The narrator is involved in K.’s world, and he invests energy into observing her physicality and psychology (the scabs on her scalp, her fear and romantic impulses towards her father, her cringing passivity, etc.). That level of detail suggests care, but he’s dispassionate. He doesn’t seem interested in her, or to love her. He sees everything about her but doesn’t seem compelled to empathize. Is he incapable of empathy, or unwilling? Calling her K. emphasizes his distance from her, an attempt to be her superior, I think. It’s also a bit pompous, as is he. He assumes that the story is significant enough, and that he, as protagonist, imbued with an equal significance—that Identifying Details Must Be Concealed.

Your story is especially intriguing for all that it leaves up to the reader’s imagination. The narrator makes many references to “our city,” but its name and location are never revealed. I got the sense that the setting might be of a different time than our own, but the year/era isn’t clearly stated either. Near the end, a prisoner is wheeled into the proceedings, but the story ends before we learn his fate. How did you determine what should remain mysterious? What effect do you expect these layers of ambiguity to have on the reader?

With setting, the only places I’ve felt alive in describing were composites of cities I’ve lived in or read about. I respect writers who can evoke topography and chronology with gorgeous specificity, but because I moved so much (I was a foreign-service brat), I have trouble with those particulars—and, to be honest, I bore myself when I try to channel them on the page. I’m excited by particulars, the saltiness of that street pretzel, or that hat with the purple veil, or the stoop where a man is sucking a woman’s breast in broad daylight, but I trust that those specifics will do the work of invoking time, theme, and concern. As for the ending, I listened to the narrator. He was never interested in the fate of the prisoner, which seems like it should be the climax of the story. Ultimately, he never resolves whether he’s implicated in his own future; he tries to take ownership by writing the story, but in the end, he’s as passive to the reader as he is to K. and her family, and ambivalent (or dishonest) about his own attraction to power.
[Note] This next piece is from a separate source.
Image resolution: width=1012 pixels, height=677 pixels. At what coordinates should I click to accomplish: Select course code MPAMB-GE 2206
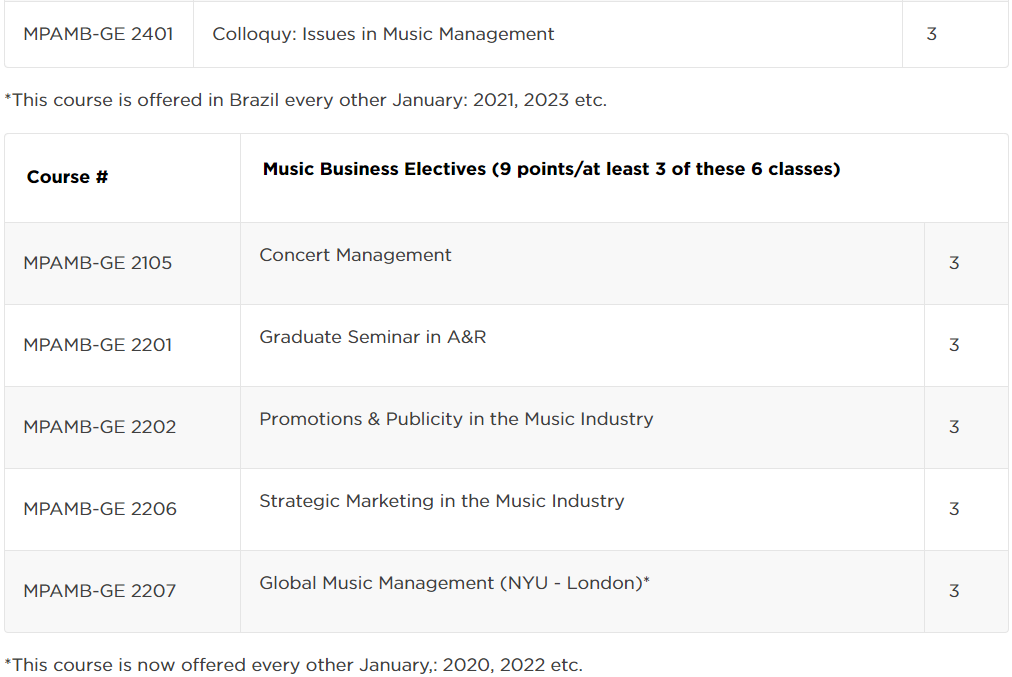(99, 509)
Your website and publication history give me the impression that you’re primarily a poet. How often do you write fiction? What creative opportunities does prose offer you that poetry cannot (and vice versa)?

I’m writing as much fiction as I can write now, because it’s what I want to read. It’s my love. Also, I’m currently waiting on a visa to Kazakhstan (I’m going on a Fulbright) and I have a month off from teaching, and it’s such a gift to have the hours required to develop momentum in a story. With a poem, I can draft for ten minutes or an hour, and perhaps I’ll have something I can turn back to and salvage. With prose, what I abandon stays abandoned, so I pursue any opportunity not to. Reading and writing a lot of prose also strengthen my instincts as a poetry editor for Drunken Boat. I’m less patient with certain poetic gestures.

What writing projects are you working on now?

A second manuscript of poems.

Short stories.

Hybrid pieces.

Reviews—a longish piece about the poetics of trauma that draws on the work of Cathy Linh Che, Chloe Honum, Lisa Fay Coutley, and Allison Benis White.

Translations of Russian news articles to beef up for Central Asia.

What reading recommendations would you like to offer?

Prose: David Mitchell, Patricia Highsmith, Morvern Caller, “Butcher Boy” by Patrick McCabe, The Odyssey, A Tale for the Time Being by Ruth Ozeki, Akhil Sharma’s Family Life, the James boys, Sheila Heti, Maria Bamford’s stand-up, Nabokov, Madame Bovary, Lydia Davis, Tessa Hadley, Christine Schutt, Gary Lutz, James Baldwin. I’m a glutton.

Their collections aren’t out yet, but I want to read more by Ottessa Moshfegh and Greg Jackson. I’m really excited to read Zia Haider Rahman’s first novel, In the Light of What We Know and Elena Ferrante’s My Brilliant Friend.

Poetry: Chloe Honum, Sally Wen Mao, Eugenia Leigh, Cathy Linh Che, Matthew Olzmann, Srikanth Reddy, Kendra DeColo, Tarfia Faizullah, Claudia Rankine, Darcie Dennigan, Thylias Moss, and, of course, the great Laura Kasischke.